针对PRRSV相关细胞系的研究,Lee等[19]建立了可以稳定表达CD163的PAM细胞系,该细胞株完全允许1型和2型PRRSV株。这种允许PRRSV的PAM细胞系将不仅是促进病毒繁殖的重要工具,而且是推进病毒发病机理的体外研究的宝贵工具。Song等[20]构建了稳定表达N蛋白的BHK-21细胞系,同时构建缺失部分ORF7的PRRSV感染性克隆,通过反式互补成功拯救出复制缺陷型的PRRSV病毒。

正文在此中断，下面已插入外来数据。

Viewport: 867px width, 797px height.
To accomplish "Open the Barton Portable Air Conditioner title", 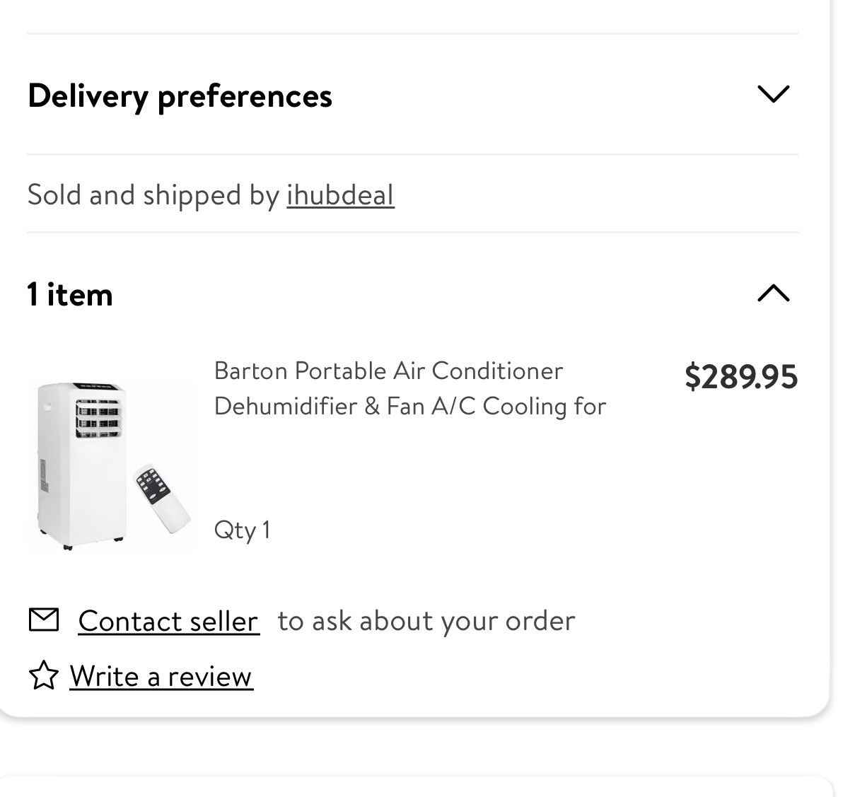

Pujhari等[21]利用星形孢菌素处理诱导了细胞的凋亡,发现Marc-2a细胞系中凋亡细胞的数量显著减少,推测GP2蛋白可能有抑制细胞凋亡的作用。
慢病毒过表达载体pLV-EF1a-EGFP-2A可以使EGFP蛋白和GP2蛋白在同一个启动子下表达,但互不影响分别发挥作用。因此我们可以通过观察细胞的荧光表达情况确定转染是否成功以及GP2是否整合到宿主染色体中。
在本研究中,我们旨在生成一组稳定的Marc-145-GP2细胞系,通过荧光显微镜观察细胞呈绿色荧光。利用ORF2特异性引物PCR扩增到ORF2序列,表明ORF2基因已成功整合到靶标染色体中。采用Western blot技术,利用GP2单克隆抗体证实GP2蛋白的恒定高水平表达。本试验成功构建了稳定表达PRRSV GP2蛋白的Marc-145细胞系,为研究PRRSV蛋白的结构功能,特别是研究GP2蛋白的免疫学特性和功能奠定了基础;同时为研制抗PRRS的新型复制缺陷型疫苗奠定了基础。